Berta Pando, and her father Ezra Dzhaldeti

Berta Pando, and her father Ezra Dzhaldeti

I and my father in 1936. The photo was taken in the park in Yambol. There is neither a stamp of a photo studio, nor any other inscription on the back of the photo. It looks like a postcard.

My father Ezra Israel Dzhaldeti (1904 – 1968) was a very energetic, very practical and resourceful person.

He was quite wild when he was young. In 1923–24, during the September uprising, he used to be keen on anarchism. And during those riotous years he and two or three other men were sentenced to death as anarchists. But he succeeded in escaping to Turkey by using a fake passport. He lived in Turkey for a year and a half. Afterwards there was an act of grace. And later on, when things in Bulgaria settled down a little, he returned to Yambol. There, in Turkey, he worked as a shoemaker, an assistant-shoemaker, a journeyman and he managed to make a pair of tourist shoes with a hole for a gun in the sole and that was how he returned from Turkey – with a gun in the sole of his shoe. But when he returned to Yambol his brother Yeshua and his father, my grandpa Israel, were so sacred that they almost made him jump and hide into the lavatory.
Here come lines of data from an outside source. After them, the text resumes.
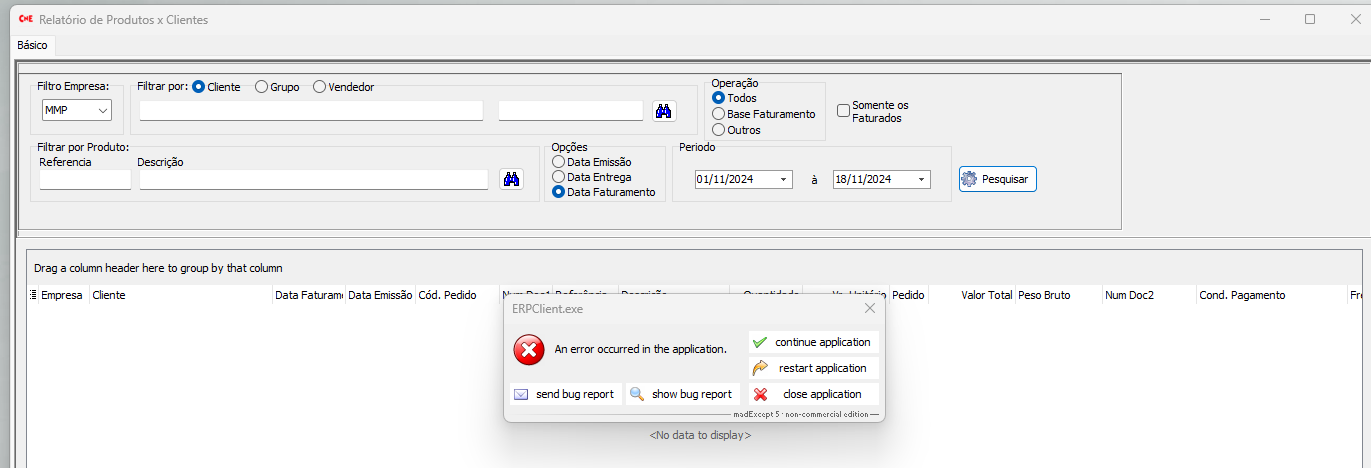Run search with Pesquisar button

[x=997, y=179]
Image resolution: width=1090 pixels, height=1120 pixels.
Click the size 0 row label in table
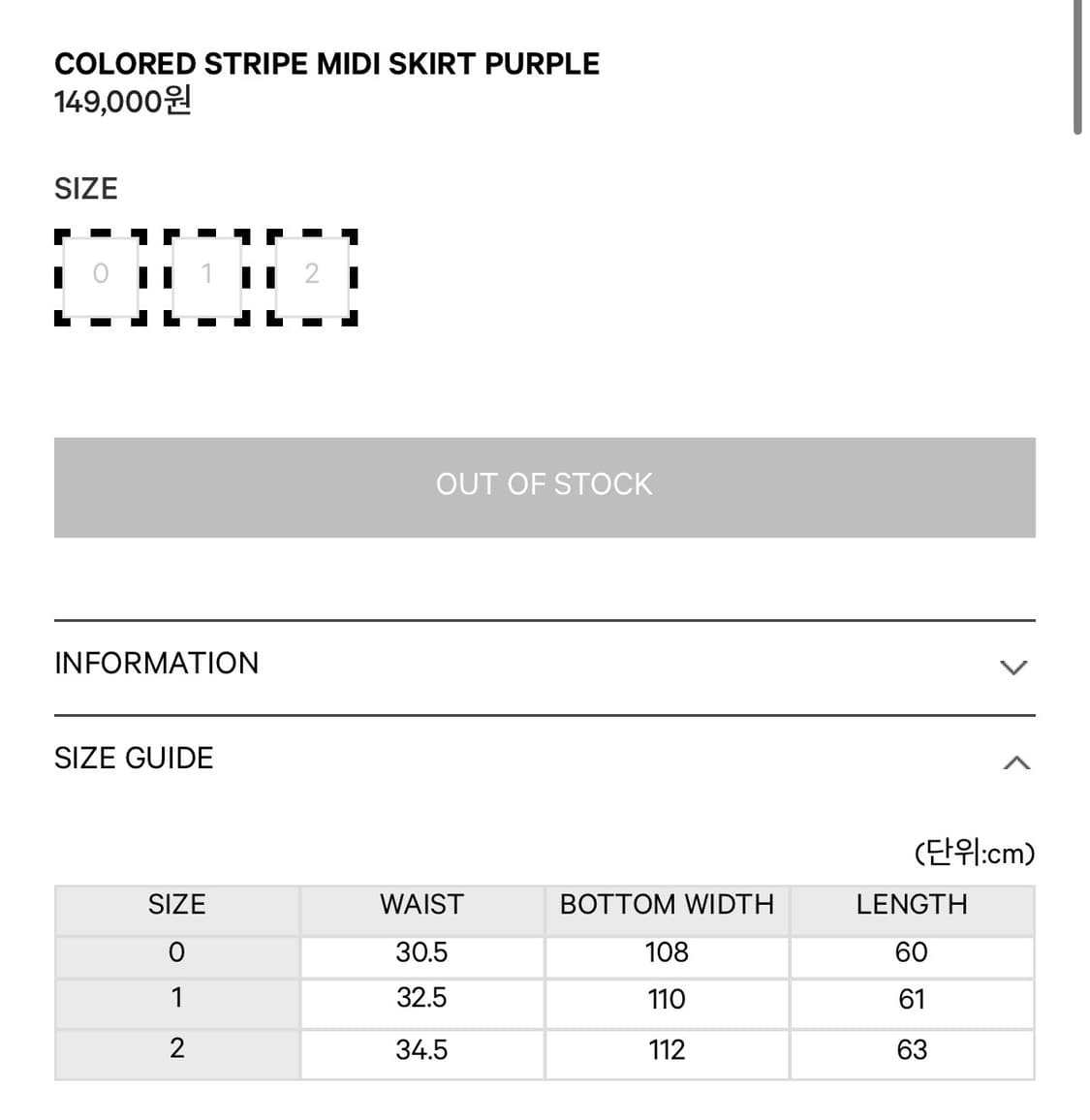tap(176, 952)
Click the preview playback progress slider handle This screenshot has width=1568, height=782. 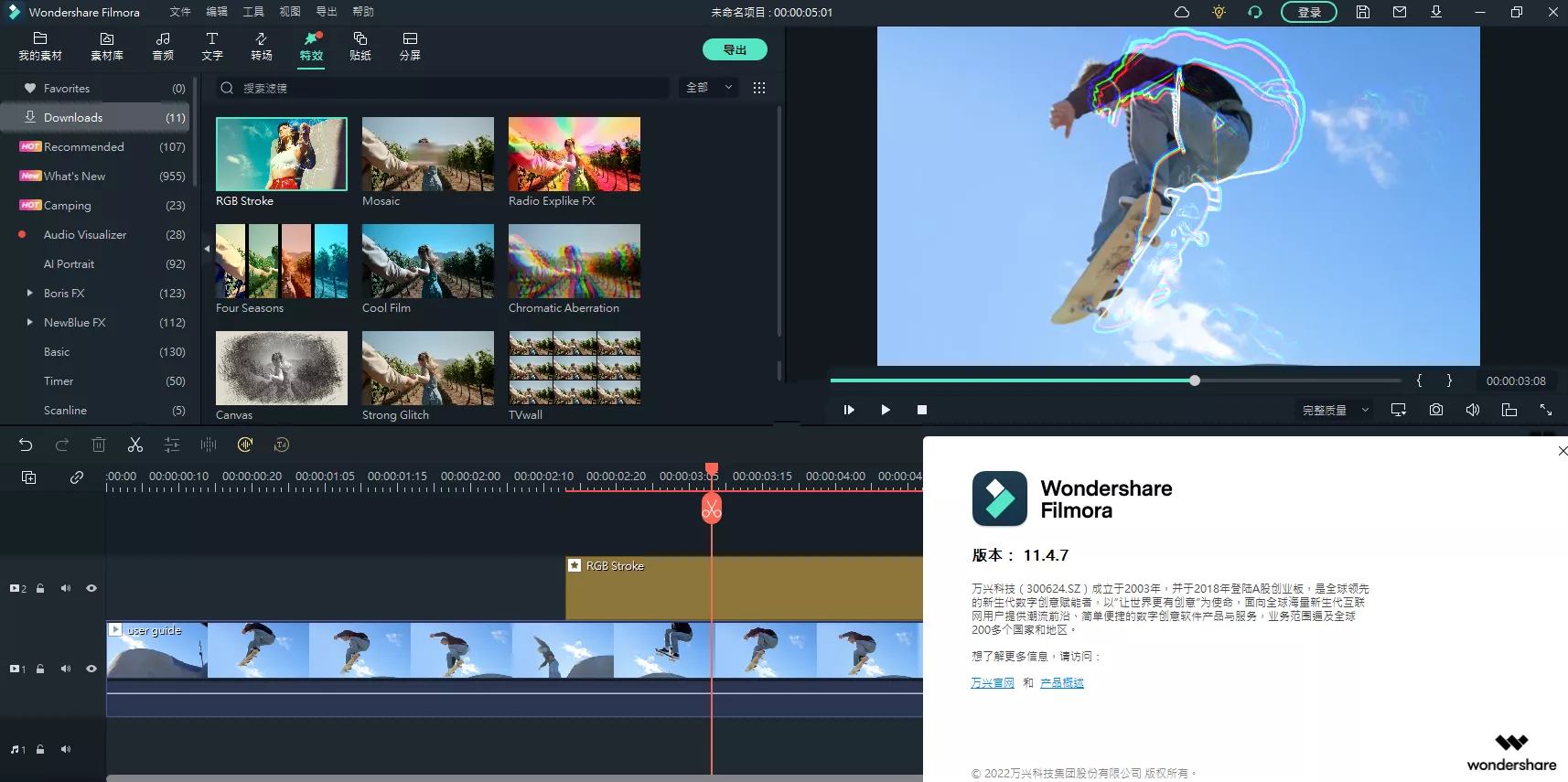click(x=1195, y=380)
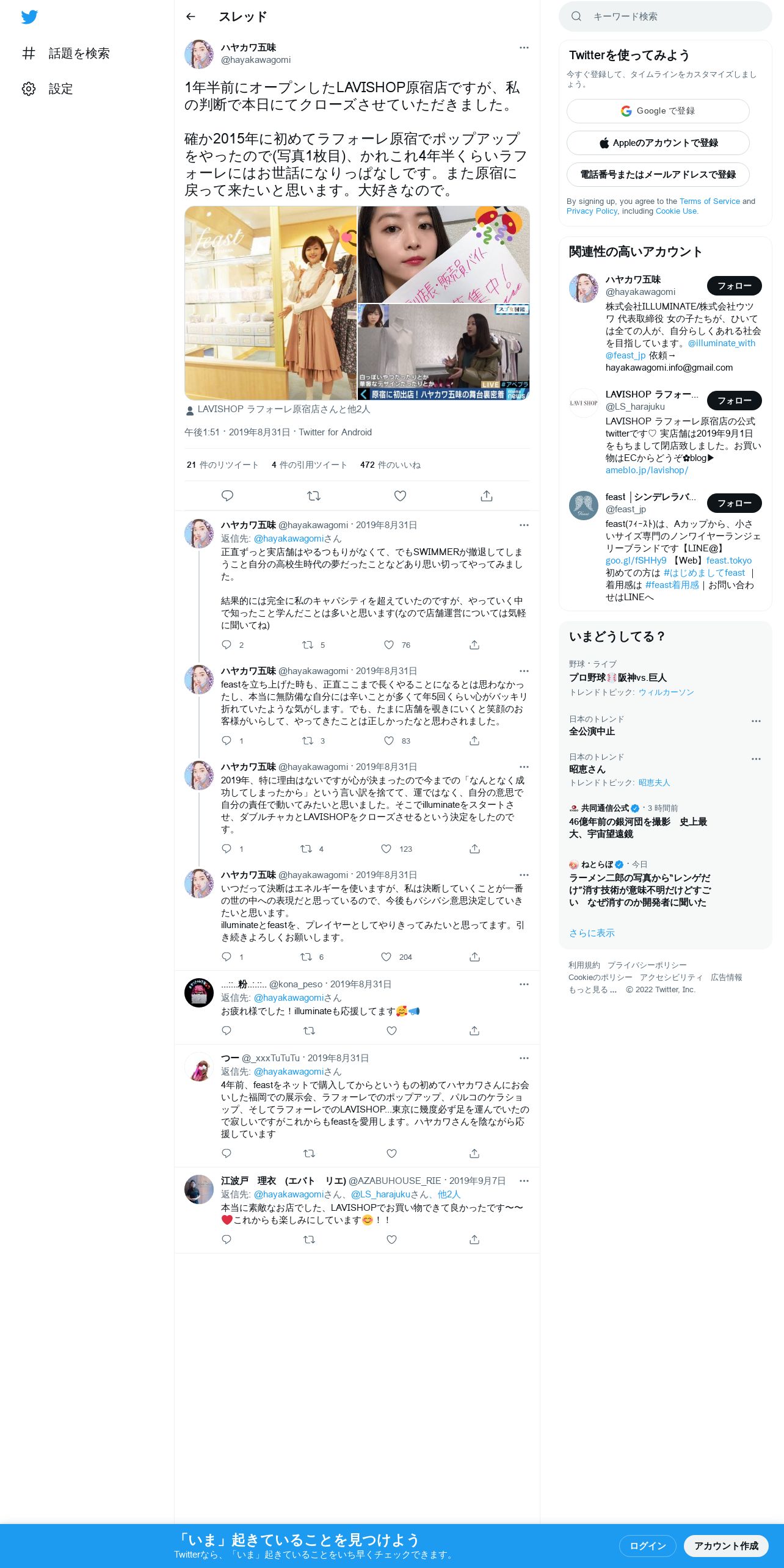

After getting married he settled down and started making ‘kebapcheta’ meat fingers so he settled down because he was short of time. And that was how, in a natural way, he gave up his political activities. He didn’t use to be a member of any Jewish organizations. He became a member of the Bulgarian Communist Party only after 9th September 1944. [The day of the communist takeover in Bulgaria. In September 1944 the Soviet Union declared war on Bulgaria. On 9th September 1944 the Fatherland Front, a broad left-wing coalition, deposed the government.]